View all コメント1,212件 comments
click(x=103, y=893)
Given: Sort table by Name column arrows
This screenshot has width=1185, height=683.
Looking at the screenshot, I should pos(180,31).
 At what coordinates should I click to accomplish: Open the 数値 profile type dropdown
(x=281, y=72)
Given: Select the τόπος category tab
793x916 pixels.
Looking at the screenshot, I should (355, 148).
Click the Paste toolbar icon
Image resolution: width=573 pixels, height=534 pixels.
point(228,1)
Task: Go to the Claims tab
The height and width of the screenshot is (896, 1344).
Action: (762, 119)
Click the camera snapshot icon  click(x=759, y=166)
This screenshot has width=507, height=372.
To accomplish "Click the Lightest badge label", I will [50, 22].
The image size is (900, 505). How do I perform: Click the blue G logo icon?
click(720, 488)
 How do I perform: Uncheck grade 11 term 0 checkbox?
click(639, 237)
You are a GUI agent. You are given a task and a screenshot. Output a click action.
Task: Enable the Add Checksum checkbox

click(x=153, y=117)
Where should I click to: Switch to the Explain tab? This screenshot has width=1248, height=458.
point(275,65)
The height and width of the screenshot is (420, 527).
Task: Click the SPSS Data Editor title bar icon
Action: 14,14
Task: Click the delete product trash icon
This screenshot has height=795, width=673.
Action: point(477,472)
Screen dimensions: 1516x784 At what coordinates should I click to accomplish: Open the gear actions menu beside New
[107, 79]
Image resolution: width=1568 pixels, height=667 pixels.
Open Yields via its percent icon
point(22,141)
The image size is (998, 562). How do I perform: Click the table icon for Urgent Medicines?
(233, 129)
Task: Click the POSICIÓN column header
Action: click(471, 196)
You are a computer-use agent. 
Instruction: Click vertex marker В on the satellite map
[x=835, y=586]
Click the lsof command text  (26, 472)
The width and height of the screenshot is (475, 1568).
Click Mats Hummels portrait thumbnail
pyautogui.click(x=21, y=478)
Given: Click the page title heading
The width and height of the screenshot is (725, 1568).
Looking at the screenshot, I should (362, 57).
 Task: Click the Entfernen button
──────────────────────────────
EXERCISE GOAL: After the last line of the data, restate all the entries verbatim.

COMPLETED EXERCISE:
View all コメント1,212件 comments
click(x=103, y=893)
Given: Sort table by Name column arrows
This screenshot has width=1185, height=683.
Looking at the screenshot, I should pos(180,31).
 At what coordinates should I click to accomplish: Open the 数値 profile type dropdown
(x=281, y=72)
Given: Select the τόπος category tab
793x916 pixels.
Looking at the screenshot, I should (355, 148).
Click the Paste toolbar icon
Image resolution: width=573 pixels, height=534 pixels.
point(228,1)
Task: Go to the Claims tab
The height and width of the screenshot is (896, 1344).
Action: (762, 119)
Click the camera snapshot icon  click(x=759, y=166)
This screenshot has width=507, height=372.
To accomplish "Click the Lightest badge label", I will [50, 22].
The image size is (900, 505). How do I perform: Click the blue G logo icon?
click(720, 488)
 How do I perform: Uncheck grade 11 term 0 checkbox?
click(639, 237)
You are a GUI agent. You are given a task and a screenshot. Output a click action.
Task: Enable the Add Checksum checkbox

click(x=153, y=117)
Where should I click to: Switch to the Explain tab? This screenshot has width=1248, height=458.
point(275,65)
The height and width of the screenshot is (420, 527).
Task: Click the SPSS Data Editor title bar icon
Action: 14,14
Task: Click the delete product trash icon
This screenshot has height=795, width=673.
Action: point(477,472)
Screen dimensions: 1516x784 At what coordinates should I click to accomplish: Open the gear actions menu beside New
[107, 79]
Image resolution: width=1568 pixels, height=667 pixels.
Open Yields via its percent icon
point(22,141)
The image size is (998, 562). How do I perform: Click the table icon for Urgent Medicines?
(233, 129)
Task: Click the POSICIÓN column header
Action: click(471, 196)
You are a computer-use agent. 
Instruction: Click vertex marker В on the satellite map
[x=835, y=586]
Click the lsof command text  (26, 472)
The width and height of the screenshot is (475, 1568).
Click Mats Hummels portrait thumbnail
pyautogui.click(x=21, y=478)
Given: Click the page title heading
The width and height of the screenshot is (725, 1568).
Looking at the screenshot, I should (362, 57).
 Task: Click the Entfernen button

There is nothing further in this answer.